• TASK PROMPT
All that is wanted is the exact lines from the one with "Viewport: 812px width, 511px" through the last line of the entries, with both ends kept and every picture left out.
[Opening DATASET ENTRIES section]
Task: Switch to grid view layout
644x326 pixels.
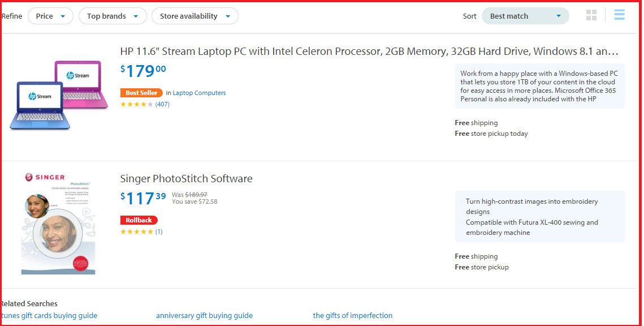Action: (591, 15)
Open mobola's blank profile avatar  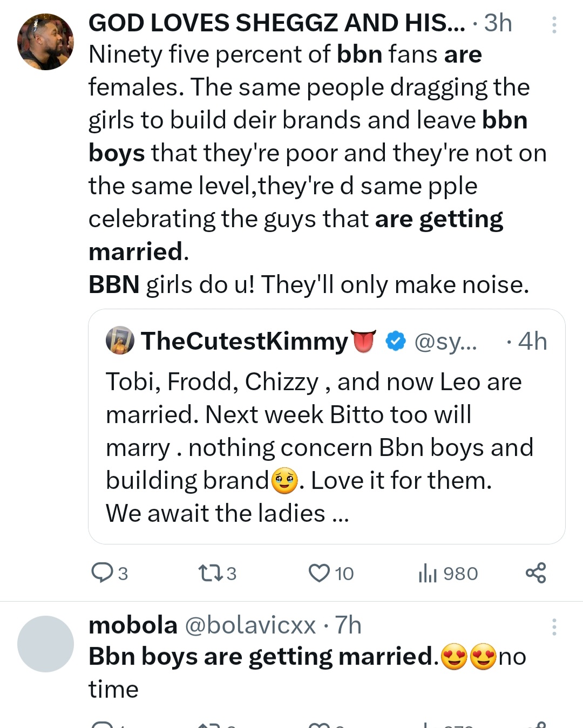click(45, 643)
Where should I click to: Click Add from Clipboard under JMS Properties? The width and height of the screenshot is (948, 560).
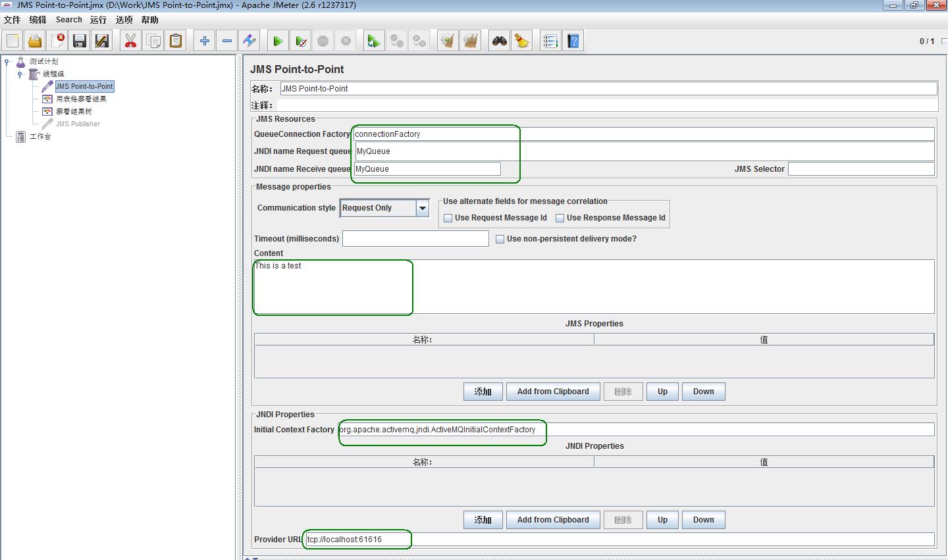pos(552,392)
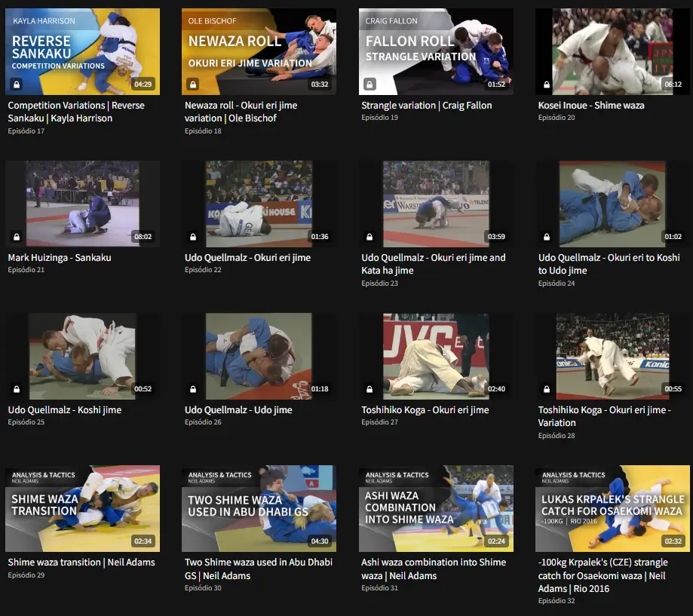Click lock icon on Reverse Sankaku thumbnail
The image size is (693, 616).
point(17,84)
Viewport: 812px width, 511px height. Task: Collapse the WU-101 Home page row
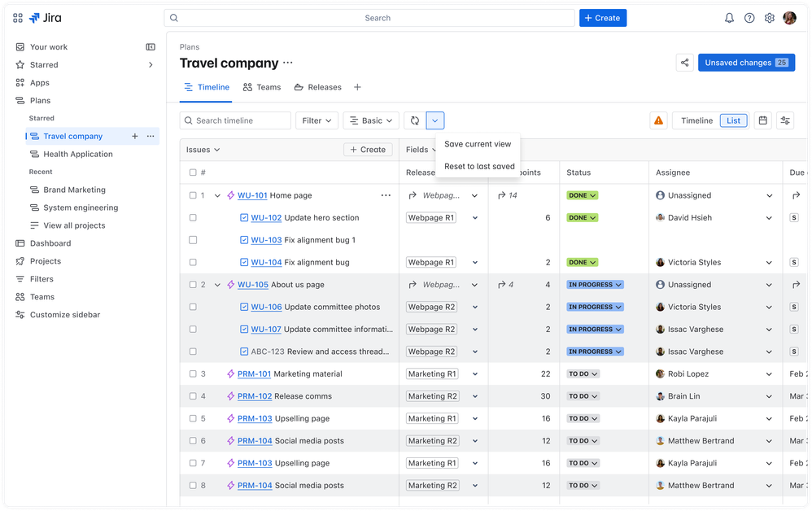tap(217, 195)

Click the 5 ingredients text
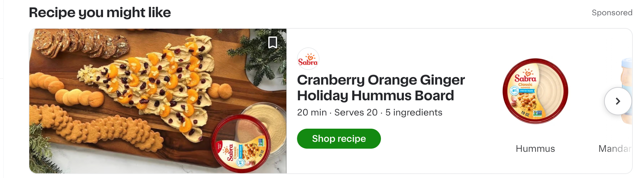[x=414, y=113]
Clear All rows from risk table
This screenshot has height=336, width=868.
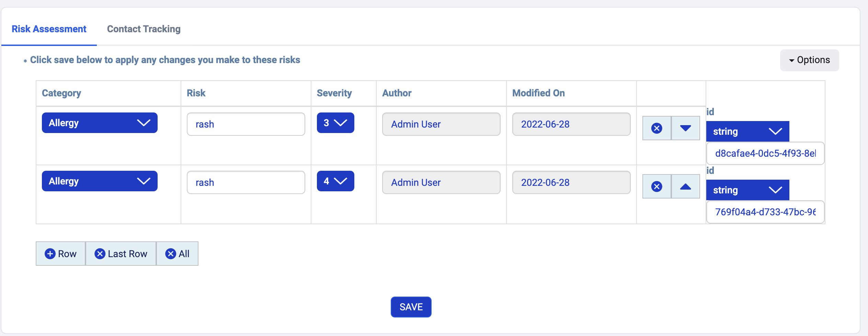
[Closing DATASET ENTRIES section]
• THE COMPLETED TASK
Viewport: 812px width, 511px height. Task: Collapse the WU-101 Home page row
tap(217, 195)

Click the 5 ingredients text
[x=414, y=113]
Clear All rows from risk table
This screenshot has height=336, width=868.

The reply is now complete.